Ralph's mouth watered. He meant to refuse meat, but his past diet of fruit and nuts, with an odd crab or fish, gave him too little resistance. He accepted a piece of half-raw meat and gnawed it like a wolf' (73).
Ralph is following Jack's ways of savagery because he is hungry and everyone else is doing it.
He felt himself facing something ungraspable' (37).
The narrator told this about Ralph in reference to the beast. It is symbolic because it was actually true that the beast was inside of them and not something tangible.
Ralph too was fighting to get near, to get a handful of that brown, vulnerable flesh. The desire to squeeze and hurt was over-mastering' (115).
Again, he felt the urge to be a savage, and he thinks it's worth it because he is very hungry and wants actual meat for once.
"But I tell you the smoke is more important than the pig, however often you kill one- (81).
Ralph believes that being rescued is more important than hunting and eating all the time.
"We can't keep one fire going. And they don't care. And what's more, I don't sometimes- (139).
Ralph is losing hope that they will be rescued, but he still needs to keep order on the island, otherwise they may never be.
He. gazed at the green and black mask before him, trying to remember what Jack looked like' (178).
Ralph has completely forgot what Jack used to look like, back when he was civilized and well mannered.
If faces where different when lit from above or below "what was a face?

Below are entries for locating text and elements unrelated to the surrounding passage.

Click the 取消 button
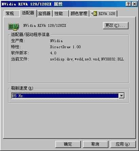This screenshot has height=151, width=139. (95, 144)
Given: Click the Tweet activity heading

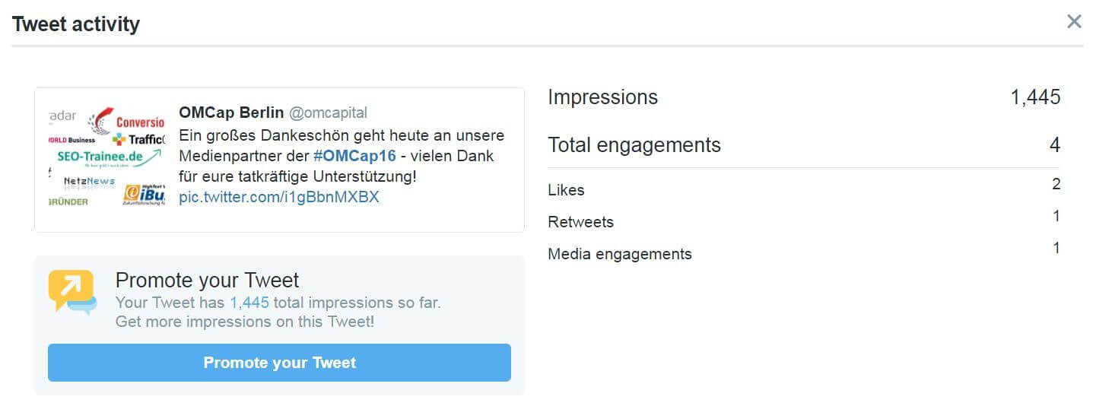Looking at the screenshot, I should (x=76, y=24).
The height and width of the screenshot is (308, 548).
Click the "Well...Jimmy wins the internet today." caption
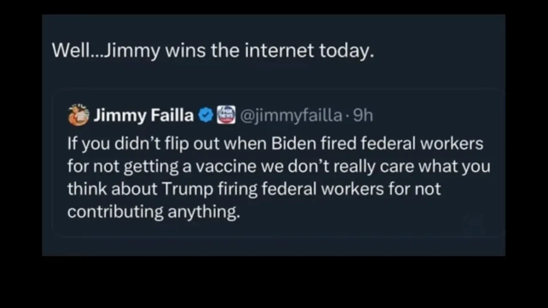(x=213, y=50)
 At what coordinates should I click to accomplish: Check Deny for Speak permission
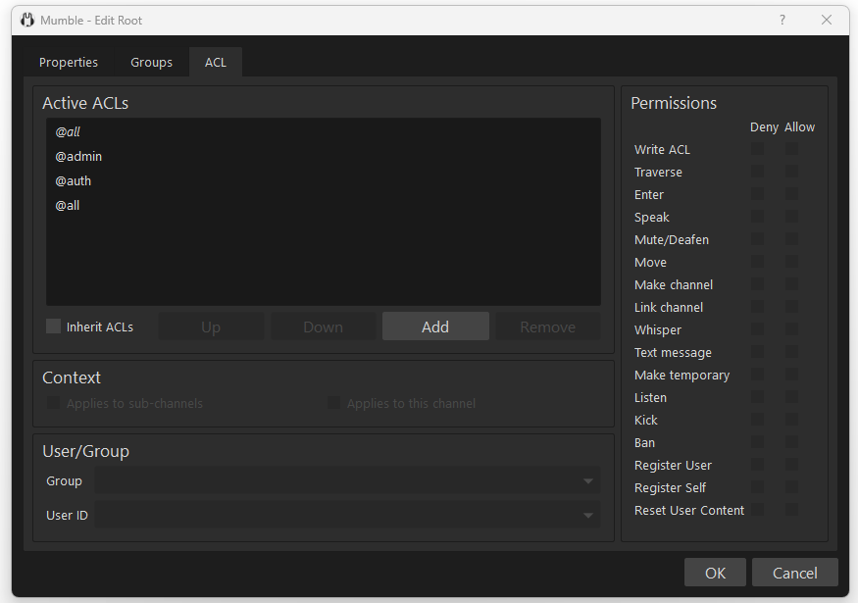758,217
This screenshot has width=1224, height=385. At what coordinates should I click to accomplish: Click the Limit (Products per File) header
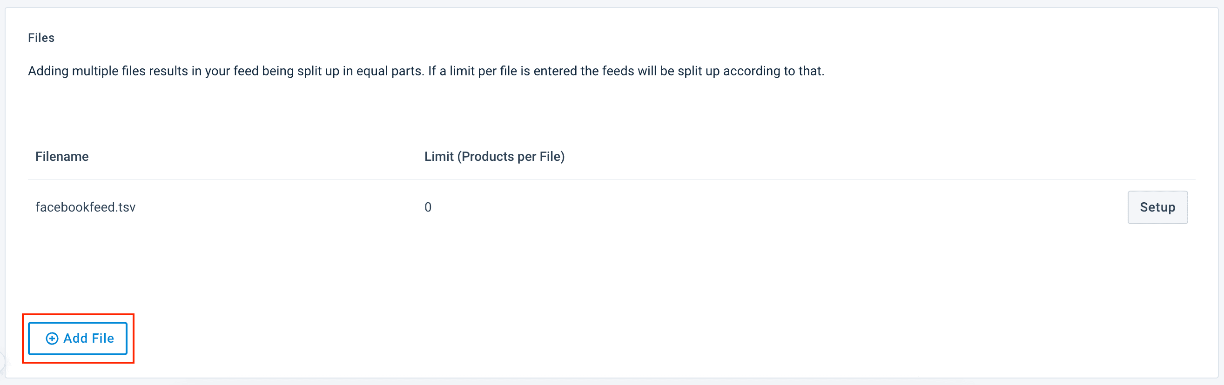[494, 157]
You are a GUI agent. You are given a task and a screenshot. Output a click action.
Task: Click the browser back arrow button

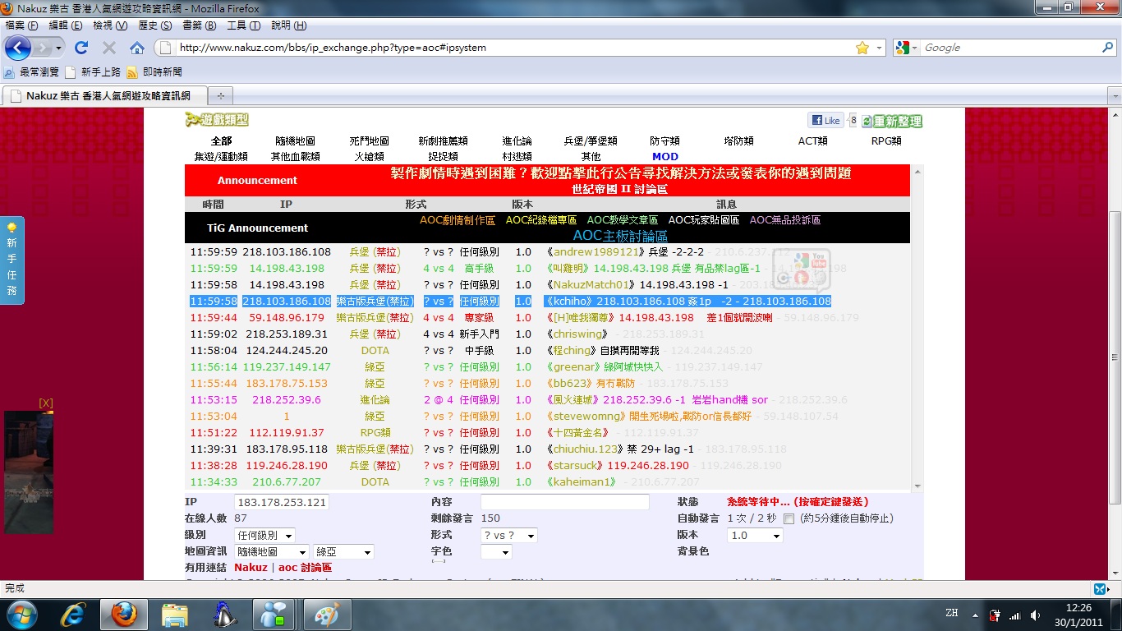pos(18,48)
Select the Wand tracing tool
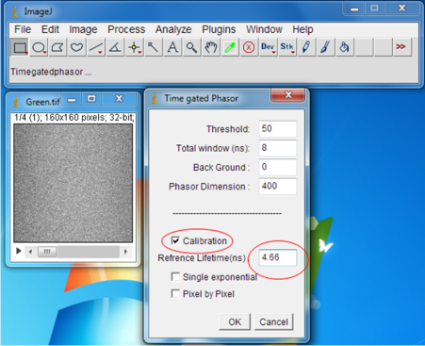The width and height of the screenshot is (425, 346). click(x=154, y=47)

What was anything?' (78).
What this passage means is that if you look at someone or something one way, chances are they'll be something else; something you won't expect.
" "After all we aren't savages really and being rescued isn't a game "- (170).
Ralph tries to bring order and hope back to the group, and assures them that what they are dealing with isn't some dream or game, and that it is real and people really can get hurt.